=== Begin Enclosure ===

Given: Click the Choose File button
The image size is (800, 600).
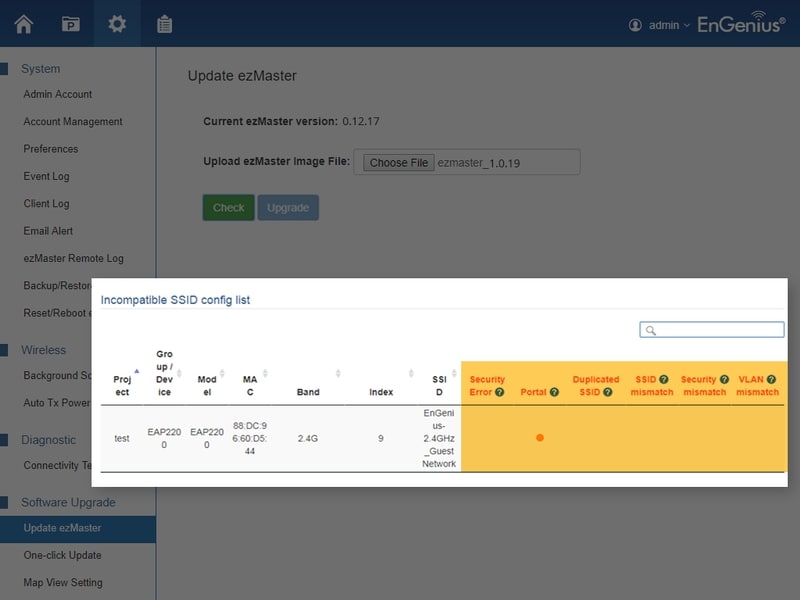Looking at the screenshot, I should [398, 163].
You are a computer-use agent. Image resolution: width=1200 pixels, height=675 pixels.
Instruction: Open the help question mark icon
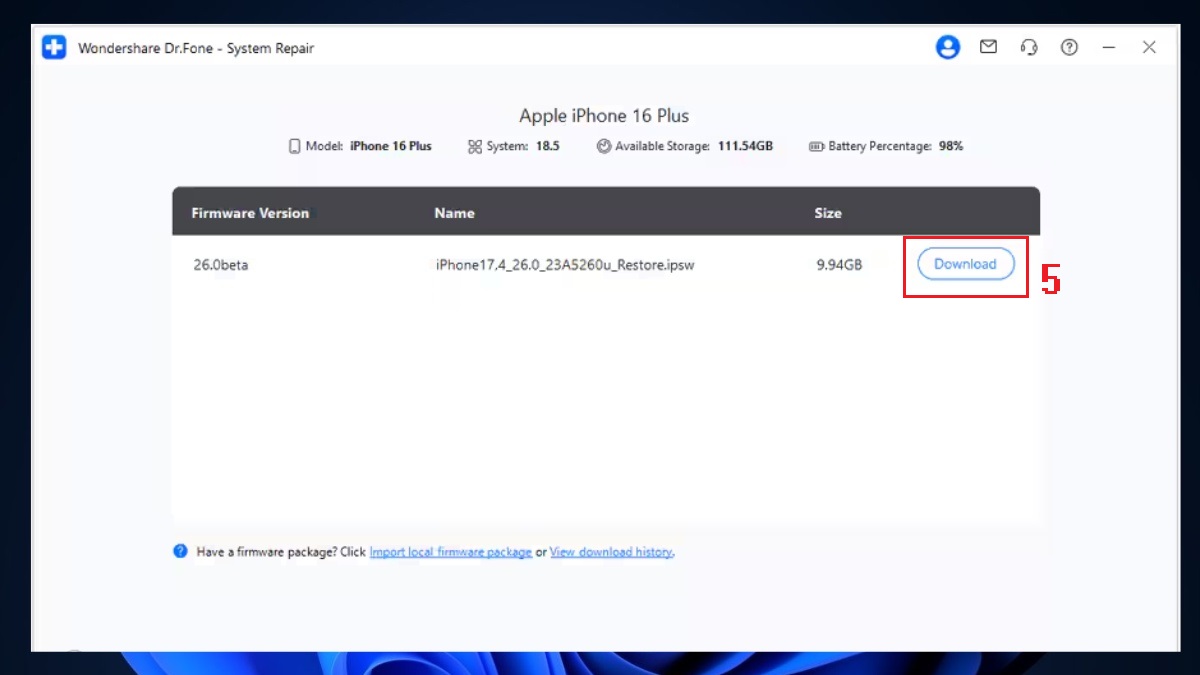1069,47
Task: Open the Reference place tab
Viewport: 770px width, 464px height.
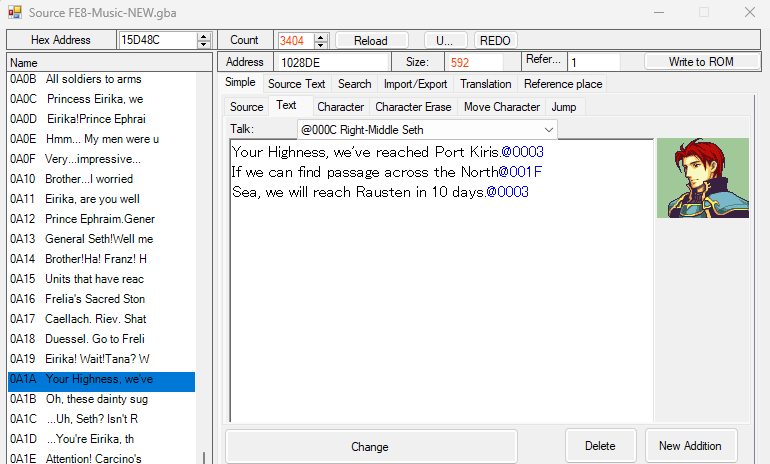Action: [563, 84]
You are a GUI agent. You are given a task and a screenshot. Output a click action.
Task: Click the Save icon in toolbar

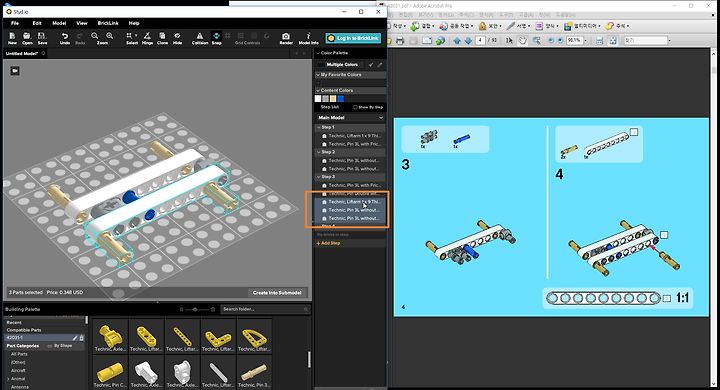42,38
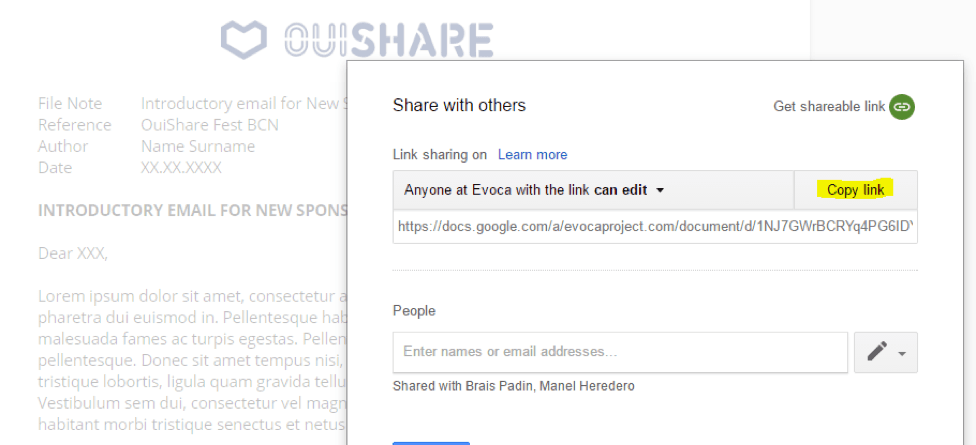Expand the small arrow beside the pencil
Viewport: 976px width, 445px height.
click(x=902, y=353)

=== End Enclosure ===

## TASK DIRECTIONS
Whenever a line above has the word "agent" in it, copy that line.

## ANSWER TO THE EXERCISE
You are a computer-use agent. Image resolution: width=1200 pixels, height=675 pixels.
You are a GUI agent. You are given a task and a screenshot. Output a click action.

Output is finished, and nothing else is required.